Records from a dataset
+ + +

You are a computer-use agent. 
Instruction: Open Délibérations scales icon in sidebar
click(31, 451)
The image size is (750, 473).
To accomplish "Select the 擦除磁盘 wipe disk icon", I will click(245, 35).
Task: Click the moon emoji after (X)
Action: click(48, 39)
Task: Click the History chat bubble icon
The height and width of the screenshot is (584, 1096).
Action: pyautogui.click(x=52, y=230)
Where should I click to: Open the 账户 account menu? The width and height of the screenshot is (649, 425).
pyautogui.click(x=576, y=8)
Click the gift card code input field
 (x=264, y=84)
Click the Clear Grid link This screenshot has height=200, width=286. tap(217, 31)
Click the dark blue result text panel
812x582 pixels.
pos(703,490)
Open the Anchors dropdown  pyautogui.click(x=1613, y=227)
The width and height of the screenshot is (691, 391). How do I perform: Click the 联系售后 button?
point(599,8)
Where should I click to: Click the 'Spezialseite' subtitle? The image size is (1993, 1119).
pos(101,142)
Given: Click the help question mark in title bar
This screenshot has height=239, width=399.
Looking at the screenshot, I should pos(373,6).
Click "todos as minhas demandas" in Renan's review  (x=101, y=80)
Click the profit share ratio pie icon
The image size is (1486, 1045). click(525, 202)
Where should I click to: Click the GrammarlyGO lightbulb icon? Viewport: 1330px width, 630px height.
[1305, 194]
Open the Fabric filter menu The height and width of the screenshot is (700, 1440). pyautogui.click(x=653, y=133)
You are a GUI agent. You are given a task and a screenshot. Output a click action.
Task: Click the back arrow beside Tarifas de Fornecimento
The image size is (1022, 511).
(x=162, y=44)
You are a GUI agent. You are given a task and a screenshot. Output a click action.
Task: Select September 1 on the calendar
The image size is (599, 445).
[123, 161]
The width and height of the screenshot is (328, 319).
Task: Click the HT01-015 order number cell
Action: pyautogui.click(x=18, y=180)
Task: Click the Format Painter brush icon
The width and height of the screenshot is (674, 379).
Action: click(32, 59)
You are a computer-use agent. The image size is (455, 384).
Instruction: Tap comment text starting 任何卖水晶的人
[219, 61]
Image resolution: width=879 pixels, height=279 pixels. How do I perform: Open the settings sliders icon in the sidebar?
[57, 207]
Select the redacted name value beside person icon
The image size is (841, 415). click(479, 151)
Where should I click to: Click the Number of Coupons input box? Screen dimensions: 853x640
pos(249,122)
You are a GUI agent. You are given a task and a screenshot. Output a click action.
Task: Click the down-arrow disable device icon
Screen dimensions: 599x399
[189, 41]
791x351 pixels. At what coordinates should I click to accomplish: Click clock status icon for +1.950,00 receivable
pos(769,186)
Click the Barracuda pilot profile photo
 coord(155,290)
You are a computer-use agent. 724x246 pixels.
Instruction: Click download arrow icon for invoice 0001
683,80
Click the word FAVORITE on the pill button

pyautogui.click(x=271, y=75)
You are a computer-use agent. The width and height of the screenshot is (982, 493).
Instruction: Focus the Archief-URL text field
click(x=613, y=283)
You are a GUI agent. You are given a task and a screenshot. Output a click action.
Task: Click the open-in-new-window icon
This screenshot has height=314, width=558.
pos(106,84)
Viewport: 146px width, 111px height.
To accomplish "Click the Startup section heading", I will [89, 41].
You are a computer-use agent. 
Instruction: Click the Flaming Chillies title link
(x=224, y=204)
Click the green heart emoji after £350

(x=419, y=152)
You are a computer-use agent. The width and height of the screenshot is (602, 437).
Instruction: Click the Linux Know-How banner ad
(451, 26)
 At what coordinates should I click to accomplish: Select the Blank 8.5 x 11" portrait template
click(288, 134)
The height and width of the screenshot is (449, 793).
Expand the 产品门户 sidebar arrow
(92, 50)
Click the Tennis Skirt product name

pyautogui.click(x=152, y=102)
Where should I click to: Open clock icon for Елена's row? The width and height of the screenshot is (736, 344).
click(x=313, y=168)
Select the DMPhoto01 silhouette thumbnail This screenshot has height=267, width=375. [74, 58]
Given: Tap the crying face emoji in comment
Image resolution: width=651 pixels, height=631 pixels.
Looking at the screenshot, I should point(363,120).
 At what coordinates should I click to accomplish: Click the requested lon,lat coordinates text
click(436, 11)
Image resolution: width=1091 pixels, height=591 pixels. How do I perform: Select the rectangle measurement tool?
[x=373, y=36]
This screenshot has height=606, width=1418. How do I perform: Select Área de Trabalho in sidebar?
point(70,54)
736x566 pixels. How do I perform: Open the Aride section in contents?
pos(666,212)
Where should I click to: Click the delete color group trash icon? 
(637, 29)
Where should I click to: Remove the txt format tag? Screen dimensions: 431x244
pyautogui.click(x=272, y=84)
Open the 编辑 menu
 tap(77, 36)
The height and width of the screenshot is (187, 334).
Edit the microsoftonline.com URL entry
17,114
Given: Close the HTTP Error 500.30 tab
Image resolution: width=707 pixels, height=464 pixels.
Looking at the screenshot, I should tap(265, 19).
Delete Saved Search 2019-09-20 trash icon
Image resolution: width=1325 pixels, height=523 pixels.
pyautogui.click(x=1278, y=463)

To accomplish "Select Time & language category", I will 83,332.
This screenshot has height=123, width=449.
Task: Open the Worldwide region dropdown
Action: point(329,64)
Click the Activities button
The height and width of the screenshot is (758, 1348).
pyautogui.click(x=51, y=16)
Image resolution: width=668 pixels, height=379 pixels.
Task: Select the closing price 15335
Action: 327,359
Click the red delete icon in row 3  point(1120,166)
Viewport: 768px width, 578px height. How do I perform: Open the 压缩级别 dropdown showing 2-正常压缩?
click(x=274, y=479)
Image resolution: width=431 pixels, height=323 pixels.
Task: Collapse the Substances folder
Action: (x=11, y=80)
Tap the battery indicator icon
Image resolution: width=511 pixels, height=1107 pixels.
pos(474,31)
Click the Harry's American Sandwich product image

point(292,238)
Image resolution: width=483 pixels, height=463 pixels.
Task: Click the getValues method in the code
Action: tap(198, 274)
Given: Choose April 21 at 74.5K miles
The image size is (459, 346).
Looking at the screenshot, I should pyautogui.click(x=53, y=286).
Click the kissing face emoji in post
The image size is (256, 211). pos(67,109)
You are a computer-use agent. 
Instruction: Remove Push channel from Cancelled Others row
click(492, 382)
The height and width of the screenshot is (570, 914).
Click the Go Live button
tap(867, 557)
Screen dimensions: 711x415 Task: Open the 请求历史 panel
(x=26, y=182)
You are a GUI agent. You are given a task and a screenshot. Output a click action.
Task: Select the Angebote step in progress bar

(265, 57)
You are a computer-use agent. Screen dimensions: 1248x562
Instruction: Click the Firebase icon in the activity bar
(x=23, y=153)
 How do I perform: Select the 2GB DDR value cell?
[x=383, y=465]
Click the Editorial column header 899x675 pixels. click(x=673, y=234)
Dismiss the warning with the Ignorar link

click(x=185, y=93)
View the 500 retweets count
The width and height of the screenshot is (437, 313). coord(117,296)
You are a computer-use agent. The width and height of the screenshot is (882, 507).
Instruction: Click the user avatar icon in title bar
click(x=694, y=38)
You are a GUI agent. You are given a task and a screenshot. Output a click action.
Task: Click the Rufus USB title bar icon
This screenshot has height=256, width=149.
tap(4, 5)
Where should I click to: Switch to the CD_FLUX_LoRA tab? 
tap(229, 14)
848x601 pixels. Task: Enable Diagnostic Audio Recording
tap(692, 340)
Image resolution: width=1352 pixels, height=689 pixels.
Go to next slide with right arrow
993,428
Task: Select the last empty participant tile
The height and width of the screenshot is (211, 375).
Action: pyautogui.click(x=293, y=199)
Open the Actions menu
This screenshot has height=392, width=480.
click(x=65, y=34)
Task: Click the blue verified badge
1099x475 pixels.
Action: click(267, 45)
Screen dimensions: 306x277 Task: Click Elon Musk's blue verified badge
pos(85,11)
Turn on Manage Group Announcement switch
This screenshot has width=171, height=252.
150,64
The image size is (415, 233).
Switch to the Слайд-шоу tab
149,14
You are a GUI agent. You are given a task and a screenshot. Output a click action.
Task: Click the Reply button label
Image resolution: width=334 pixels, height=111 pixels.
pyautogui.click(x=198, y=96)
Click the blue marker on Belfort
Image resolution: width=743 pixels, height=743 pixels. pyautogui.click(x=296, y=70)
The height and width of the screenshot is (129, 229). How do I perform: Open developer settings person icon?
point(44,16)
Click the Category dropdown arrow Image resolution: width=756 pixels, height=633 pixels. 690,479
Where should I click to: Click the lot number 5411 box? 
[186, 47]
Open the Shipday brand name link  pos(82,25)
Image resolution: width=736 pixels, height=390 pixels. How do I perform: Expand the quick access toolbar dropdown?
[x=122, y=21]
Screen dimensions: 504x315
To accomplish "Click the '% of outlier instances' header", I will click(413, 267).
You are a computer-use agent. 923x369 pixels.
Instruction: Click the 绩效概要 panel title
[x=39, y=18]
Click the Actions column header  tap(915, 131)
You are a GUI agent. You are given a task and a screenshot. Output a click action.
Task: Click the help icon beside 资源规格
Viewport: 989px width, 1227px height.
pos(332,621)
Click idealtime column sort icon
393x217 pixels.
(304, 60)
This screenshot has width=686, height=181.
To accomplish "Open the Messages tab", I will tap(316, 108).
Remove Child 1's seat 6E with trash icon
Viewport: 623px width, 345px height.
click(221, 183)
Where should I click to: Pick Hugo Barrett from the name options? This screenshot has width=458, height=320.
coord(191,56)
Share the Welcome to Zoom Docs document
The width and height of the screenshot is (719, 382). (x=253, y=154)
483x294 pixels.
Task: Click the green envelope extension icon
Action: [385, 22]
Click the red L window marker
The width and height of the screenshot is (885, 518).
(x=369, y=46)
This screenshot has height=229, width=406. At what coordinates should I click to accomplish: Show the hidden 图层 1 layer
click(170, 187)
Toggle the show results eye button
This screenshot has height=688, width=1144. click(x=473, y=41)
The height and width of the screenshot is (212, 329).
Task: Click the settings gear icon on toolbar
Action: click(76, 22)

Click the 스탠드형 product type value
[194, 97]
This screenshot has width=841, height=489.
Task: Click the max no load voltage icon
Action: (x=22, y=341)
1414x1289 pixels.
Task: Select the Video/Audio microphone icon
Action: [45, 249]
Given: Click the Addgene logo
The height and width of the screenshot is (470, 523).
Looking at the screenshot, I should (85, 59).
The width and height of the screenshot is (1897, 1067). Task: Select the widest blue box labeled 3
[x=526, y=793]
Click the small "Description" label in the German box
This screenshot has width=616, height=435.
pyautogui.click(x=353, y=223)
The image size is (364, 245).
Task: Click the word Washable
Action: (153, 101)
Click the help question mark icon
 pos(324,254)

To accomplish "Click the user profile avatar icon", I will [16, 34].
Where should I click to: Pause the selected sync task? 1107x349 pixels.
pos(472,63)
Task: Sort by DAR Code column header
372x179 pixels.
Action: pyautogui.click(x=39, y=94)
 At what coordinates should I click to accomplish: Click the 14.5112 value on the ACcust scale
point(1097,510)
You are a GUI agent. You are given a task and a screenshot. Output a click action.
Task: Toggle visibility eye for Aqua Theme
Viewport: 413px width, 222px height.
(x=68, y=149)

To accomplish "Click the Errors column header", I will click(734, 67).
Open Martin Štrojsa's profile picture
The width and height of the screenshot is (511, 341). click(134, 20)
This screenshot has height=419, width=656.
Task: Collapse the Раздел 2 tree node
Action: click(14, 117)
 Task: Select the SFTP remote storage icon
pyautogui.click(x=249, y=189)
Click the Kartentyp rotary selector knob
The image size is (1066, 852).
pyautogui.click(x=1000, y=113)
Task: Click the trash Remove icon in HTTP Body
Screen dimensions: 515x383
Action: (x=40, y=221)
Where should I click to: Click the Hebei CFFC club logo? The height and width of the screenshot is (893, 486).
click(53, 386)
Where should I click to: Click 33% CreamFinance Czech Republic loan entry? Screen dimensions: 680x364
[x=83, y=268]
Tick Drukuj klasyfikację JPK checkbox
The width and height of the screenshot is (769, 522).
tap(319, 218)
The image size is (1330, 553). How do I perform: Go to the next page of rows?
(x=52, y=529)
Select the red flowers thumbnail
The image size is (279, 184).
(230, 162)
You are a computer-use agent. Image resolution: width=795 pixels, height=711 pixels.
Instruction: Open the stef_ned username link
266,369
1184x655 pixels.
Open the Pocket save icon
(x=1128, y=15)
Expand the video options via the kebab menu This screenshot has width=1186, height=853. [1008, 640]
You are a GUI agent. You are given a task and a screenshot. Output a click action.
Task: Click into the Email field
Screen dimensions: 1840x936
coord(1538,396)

+ + +

# [Try it]
Your answer must consist solely of the lines above between the line holding "Where should I click to: Click the Number" and the line holding "You are a computer-use agent. 724x246 pixels.", inclusive, copied exactly.

# [Response to this task]
Where should I click to: Click the Number of Coupons input box? Screen dimensions: 853x640
pos(249,122)
You are a GUI agent. You are given a task and a screenshot. Output a click action.
Task: Click the down-arrow disable device icon
Screen dimensions: 599x399
[189, 41]
791x351 pixels. At what coordinates should I click to accomplish: Click clock status icon for +1.950,00 receivable
pos(769,186)
Click the Barracuda pilot profile photo
 coord(155,290)
You are a computer-use agent. 724x246 pixels.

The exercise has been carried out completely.